そんな時に出会ったハンナは、裕福で宗教心に満ちた女性と思われたが
実は暴力夫の下、恐怖に怯えて生きていた。

映画はそんな二人が互いに安らぎを見出しつつ
それぞれの恐怖と対峙する様子が、緊張感の中描かれます。

ハンナのDV夫ジェームズを演じるのが『アリス・クリードの失踪』のエディ・マーサン
彼はこういう異常性のある役が本当に上手くて、怖い怖い。
ジェームズが初めて画面に登場するシーンなんて、もう
あらやだ、なにやってんの~?ってなもんで、、驚愕でした^^;

目を背けたくなるシーンもあるけれど、奇麗ごとじゃないとこがいいのと
ピーター・ミュランがカッコいいのよね。
3人の演技がそれぞれに素晴らしく見ごたえがありました。
お葬式のシーンで、友を弔う友人たちが不器用ながらも温かく、じんわり感動。

ちなみにタイトルのティラノサウルスとは、ジョセフの台詞の中で
死んだ妻が歩くと『ジュラシックパーク』みたいに地響きがしたと説明されています。
映画の中で、家の中でハンナの夫の足音が強調されていたのが印象的で
ティラノサウルス(=足音)は脅威の象徴だったかもしれません。

見守ってくれる人の笑顔や温かさがあって、人は再生を果たすことができるのだという描き方が静かな感動を呼ぶ秀作でした。
ただし、ジョセフの怒りが何故隣人の犬の泣き声で助長されるのかがわかりにくく
犬好きさんにはお薦めできません(汗)
英国インディペンデント映画賞でも作品賞・新人監督賞・主演女優賞を受賞。
監督の今後の活躍にも注目したいです。

秋に公開が予定されてるようです。

◆ 課題 1
原文によると、この映画が英国インディペンデント映画賞で受賞した賞は何ですか?すべて挙げてください。

◆ データ行
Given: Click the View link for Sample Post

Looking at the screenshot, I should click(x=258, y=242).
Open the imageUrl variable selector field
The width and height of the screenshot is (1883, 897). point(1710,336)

---

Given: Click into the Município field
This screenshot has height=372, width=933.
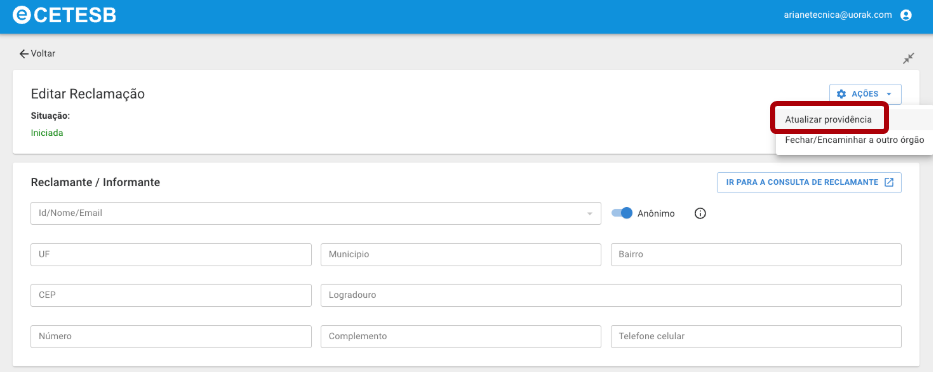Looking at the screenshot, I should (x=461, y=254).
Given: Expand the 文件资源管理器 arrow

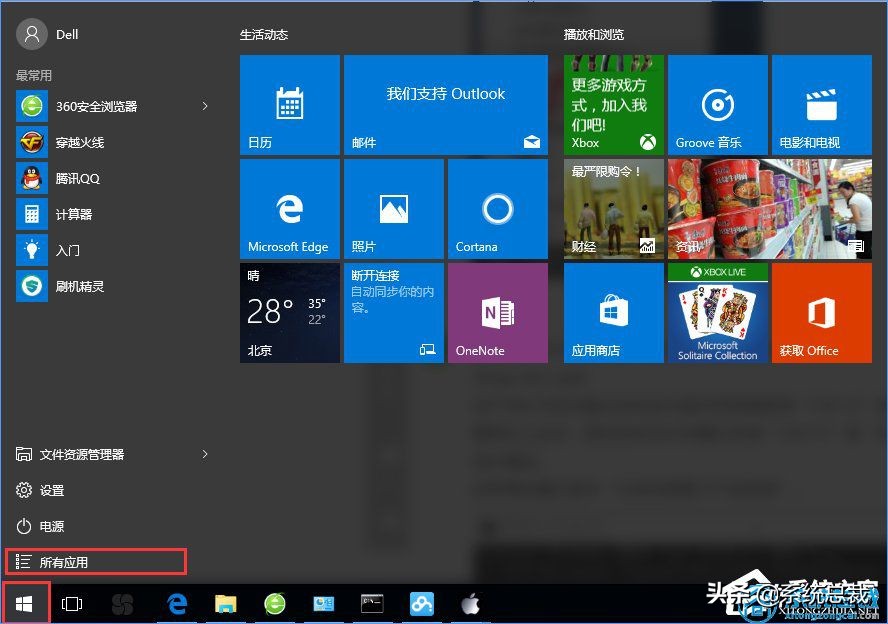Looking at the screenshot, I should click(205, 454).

--

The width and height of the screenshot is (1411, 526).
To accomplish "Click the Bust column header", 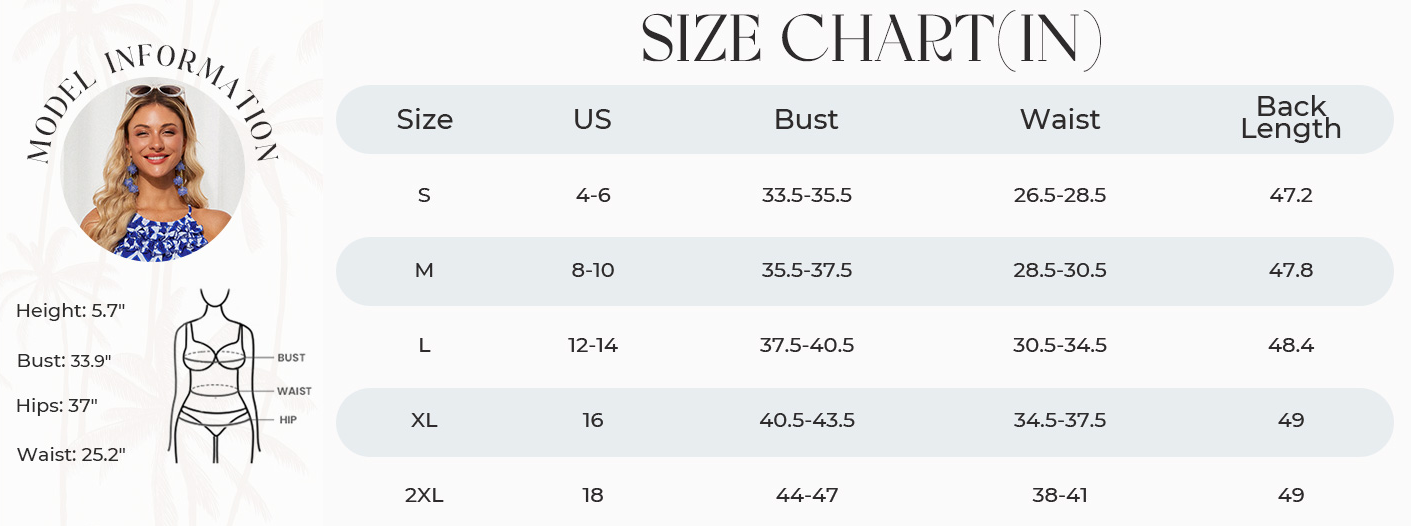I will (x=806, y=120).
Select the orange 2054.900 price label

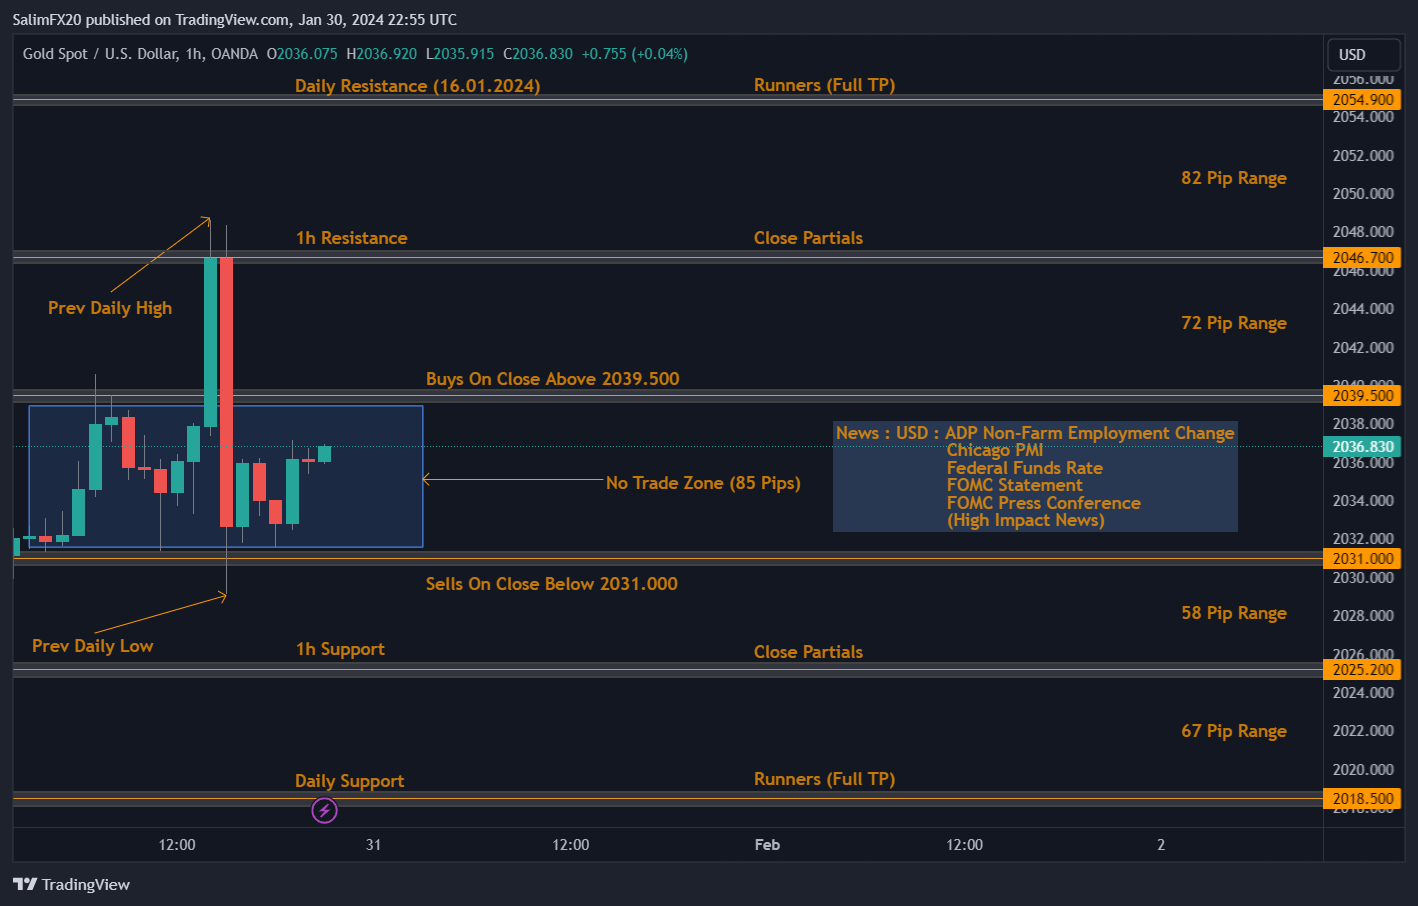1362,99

◆ 課題 2
レコードのうち、「Given: Click the View link for Sample Post」を含む行から「The width and height of the screenshot is (1883, 897).」を含む行までを、両端の行も含めてそのまま出力してもらえますか?

◆ 回答 1
作品賞、新人監督賞、主演女優賞

◆ 回答 2
Given: Click the View link for Sample Post

Looking at the screenshot, I should click(x=258, y=242).
Open the imageUrl variable selector field
The width and height of the screenshot is (1883, 897). point(1710,336)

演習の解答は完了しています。